→ TEXT PASSAGE
* start *
One category of tool that I have not seen much of outside of RELAX NG contexts is a single-schema validator. Take a look at the RELAX NG home page for links to such tools, including Bali and RelaxNGCC. These frameworks automatically emit code for specialized validation of a particular RELAX NG schema. Presumably, such a specialized validator runs faster than a general purpose one. Such tools are possible -- or at least much more straightforward than the same thing would be relative to W3C XML Schemas -- because the design of RELAX NG is extremely well grounded in algorithmic analysis.
Unfortunately, XML editors do not yet support RELAX NG as widely as they do W3C XML Schemas. Of course, DTDs remain much more widely supported than either of these schema styles. This is a shame because it would actually be far easier to include customizations around RELAX NG in an editor because of the simple conceptual framework of RELAX NG validation. Ideally, a custom XML editor would utilize a RELAX NG schema to direct and assist a user in the insertion of attributes and elements in ways that maintain validity.
One compromise would be to use a tool like trang to convert a RELAX NG schema into a W3C XML Schema or DTD that approximates it, then use those within a GUI XML editor. But doing so would help only to a limited extent.
One XML editor is built around RELAX NG -- the Java technology-based XML Operator (see the RELAX NG home page in Resources). I played with it a little, and found that it could be potentially useful, but it would fall on the low end of the XML editors I have previously reviewed (see Resources); XML Operator implements just a few features here and there, and provides neither the huge array of tools of XML Spy, or the simple elegance of oXygen. XML Operator implements just a few features here and there, and provides neither XML Spy's huge array of tools, or oXygen's simple elegance.
In part 1 and here in part 2, I have looked at most of the elements of RELAX NG, and included a summary of tools for working with it. The third and final installment will touch briefly on how RELAX NG lets you include external schemas in your schema, and selectively merge the specifications of different schemas. But part 3 will primarily look at the RELAX NG compact syntax in more detail, and explain the exact correspondences between compact syntax and XML syntax.
- Participate in the discussion forum.
- Check out the home page for RELAX NG, which contains numerous useful links to articles, tools, and so on. Of particular note is the excellent tutorial written by two great luminaries of XML technologies, James Clark and Murata Makoto (Oasis, December 2001).
* end *
→ PROBLEM SET
1 > Translate this sentence from the RELAX NG passage into Spanish: "Presumably, such a specialized validator runs faster than a general purpose one."
2 > From the RELAX NG passage, pull out everything from "In part 1 and" down to "and XML syntax.", copied verbatim.

→ DATA
* start *
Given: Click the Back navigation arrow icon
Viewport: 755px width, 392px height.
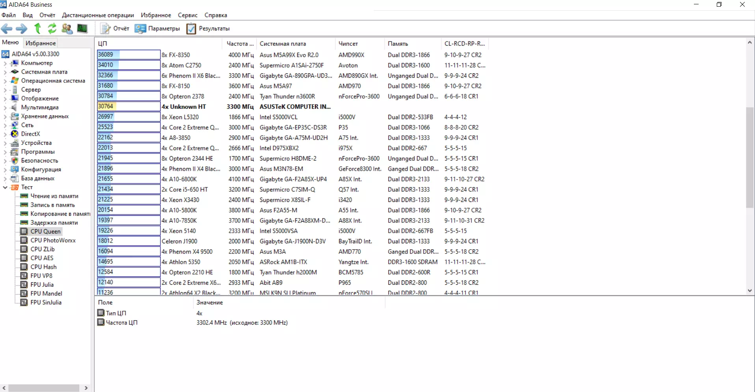Looking at the screenshot, I should 7,28.

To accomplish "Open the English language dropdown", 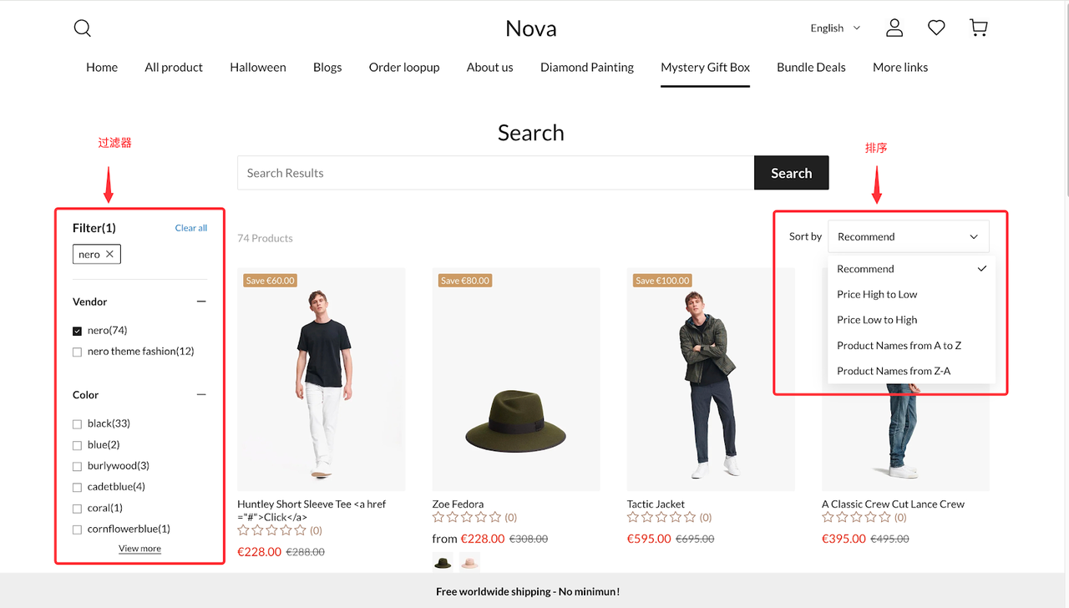I will click(x=835, y=28).
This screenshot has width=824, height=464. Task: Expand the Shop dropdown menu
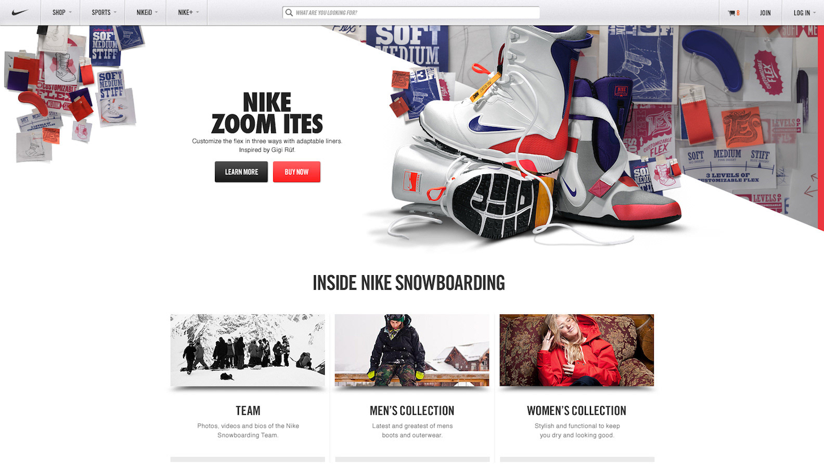(x=62, y=12)
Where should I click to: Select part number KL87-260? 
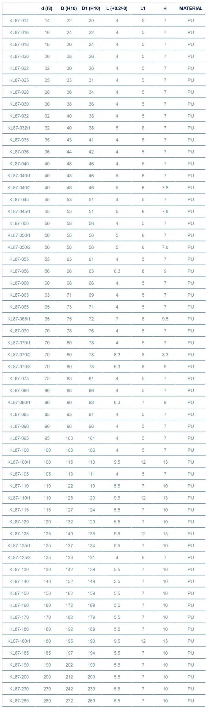click(x=19, y=701)
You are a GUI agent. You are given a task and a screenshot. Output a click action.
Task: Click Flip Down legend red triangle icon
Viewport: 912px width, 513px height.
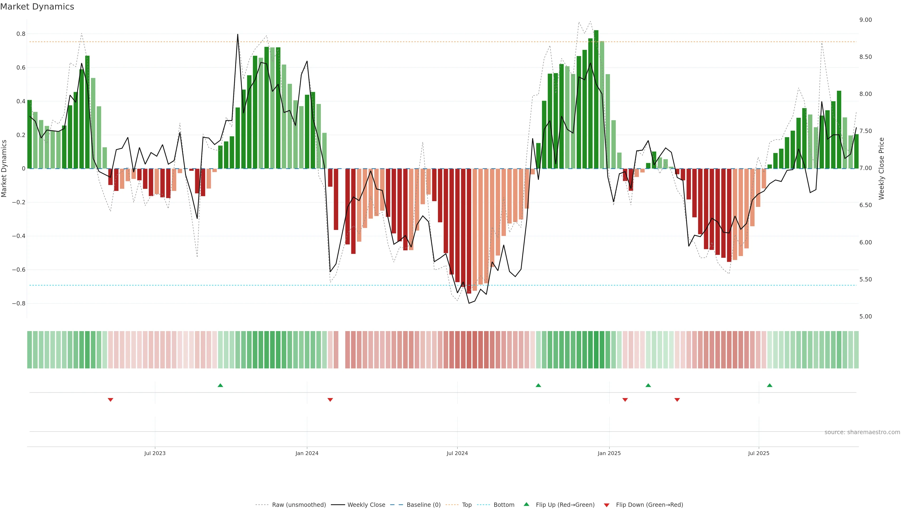tap(606, 505)
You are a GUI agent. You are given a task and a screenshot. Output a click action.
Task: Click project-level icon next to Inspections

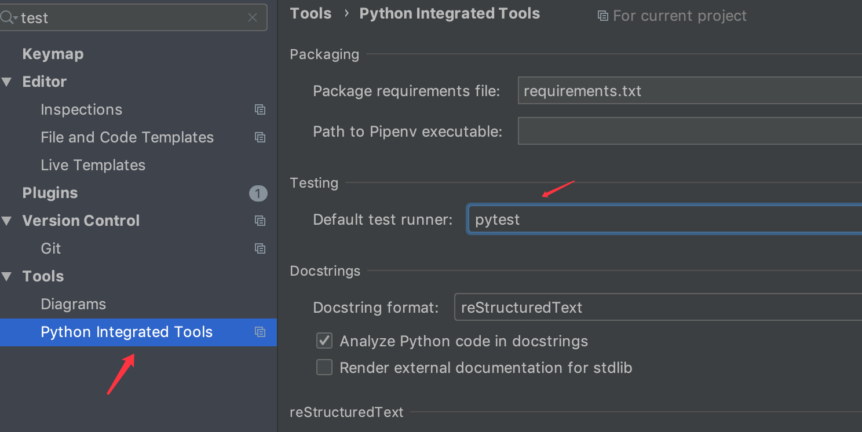click(x=260, y=109)
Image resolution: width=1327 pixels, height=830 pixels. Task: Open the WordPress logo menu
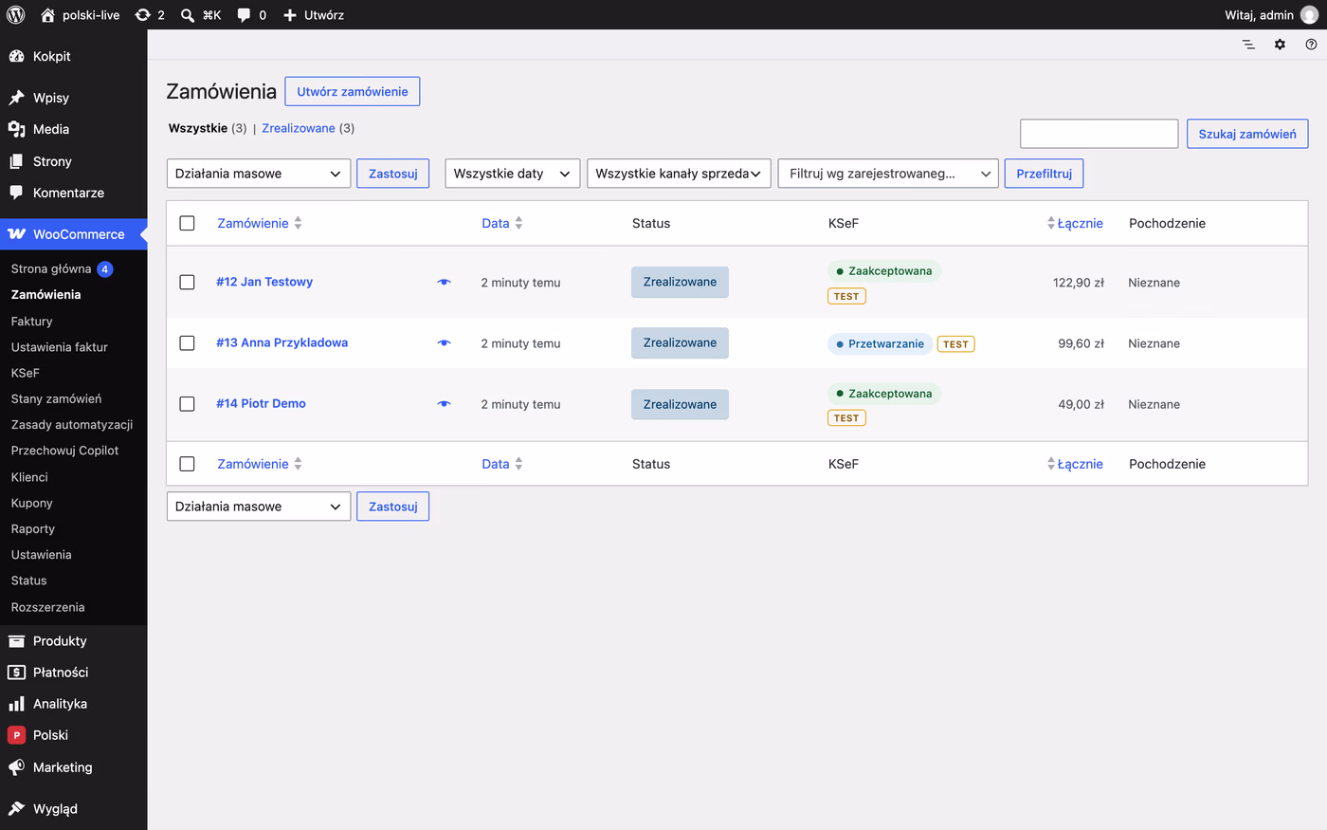coord(15,14)
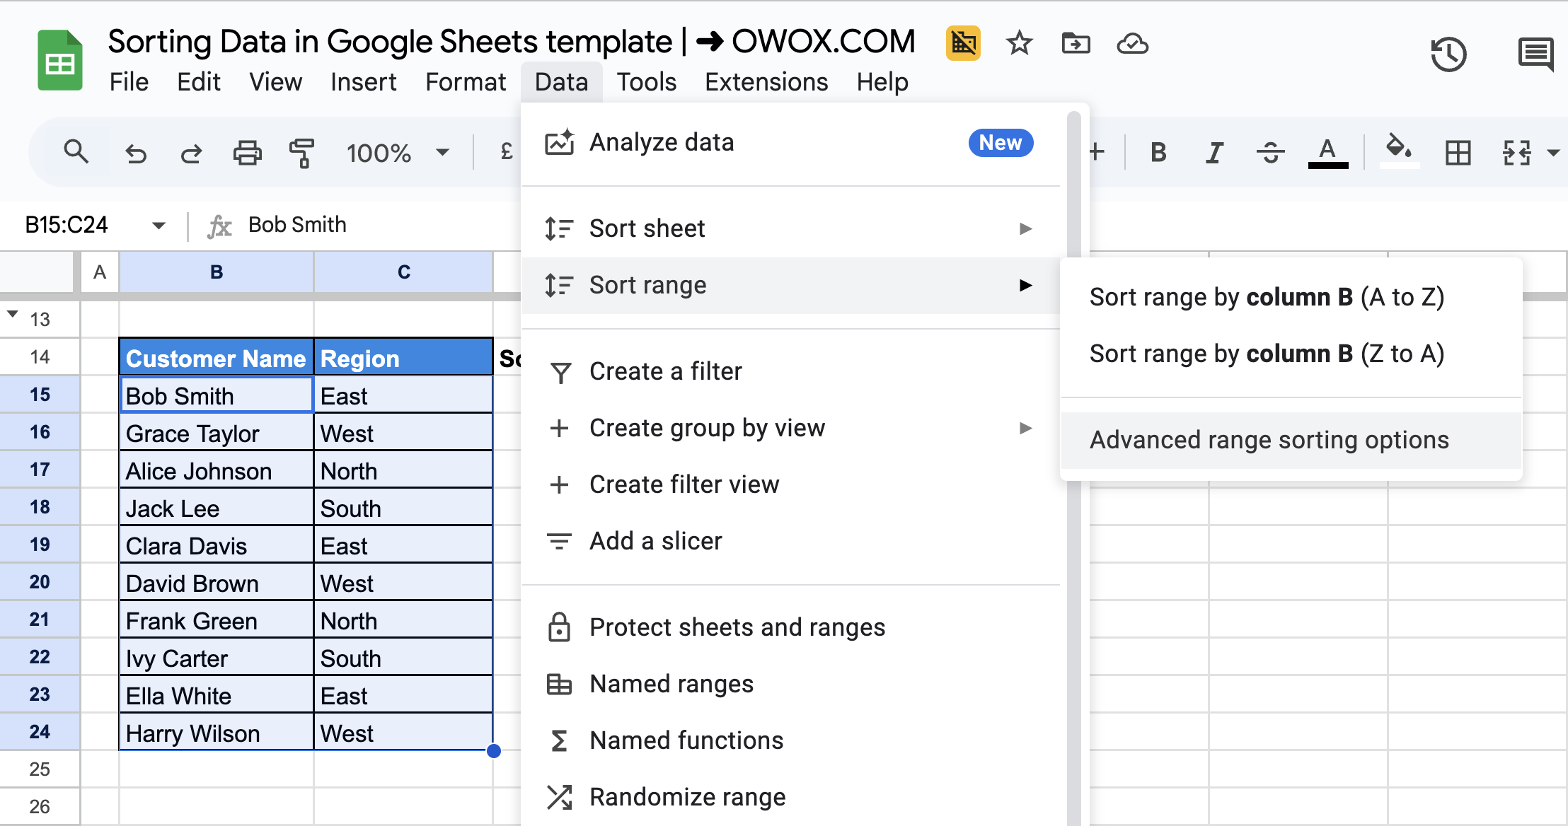This screenshot has width=1568, height=826.
Task: Click the borders grid icon
Action: (1458, 153)
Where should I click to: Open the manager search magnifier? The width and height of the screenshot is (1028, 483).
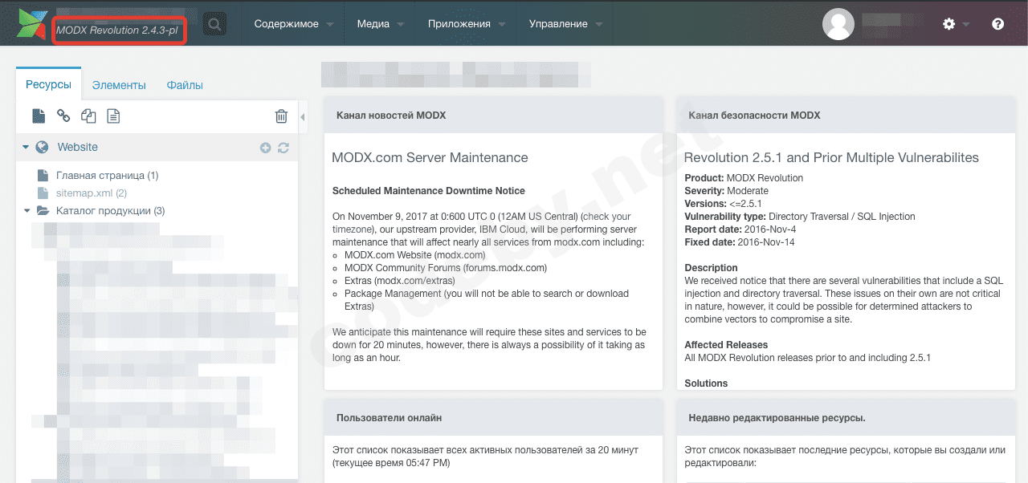coord(214,24)
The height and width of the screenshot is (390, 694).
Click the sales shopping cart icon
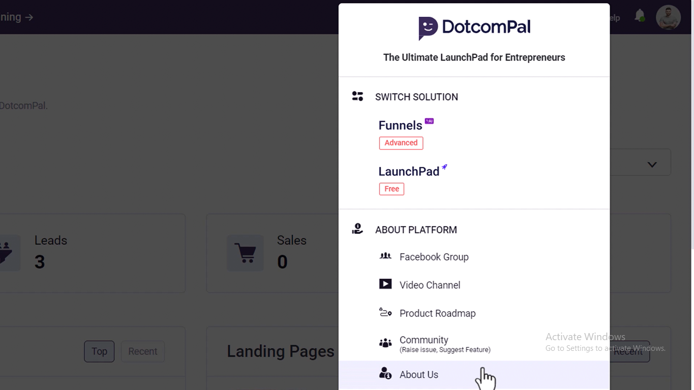point(245,253)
* end *
→ COMPLETE ANSWERS
1 > Es de suponer que un validador especializado de este tipo se ejecuta más rápido que uno de propósito general.

2 >
In part 1 and here in part 2, I have looked at most of the elements of RELAX NG, and included a summary of tools for working with it. The third and final installment will touch briefly on how RELAX NG lets you include external schemas in your schema, and selectively merge the specifications of different schemas. But part 3 will primarily look at the RELAX NG compact syntax in more detail, and explain the exact correspondences between compact syntax and XML syntax.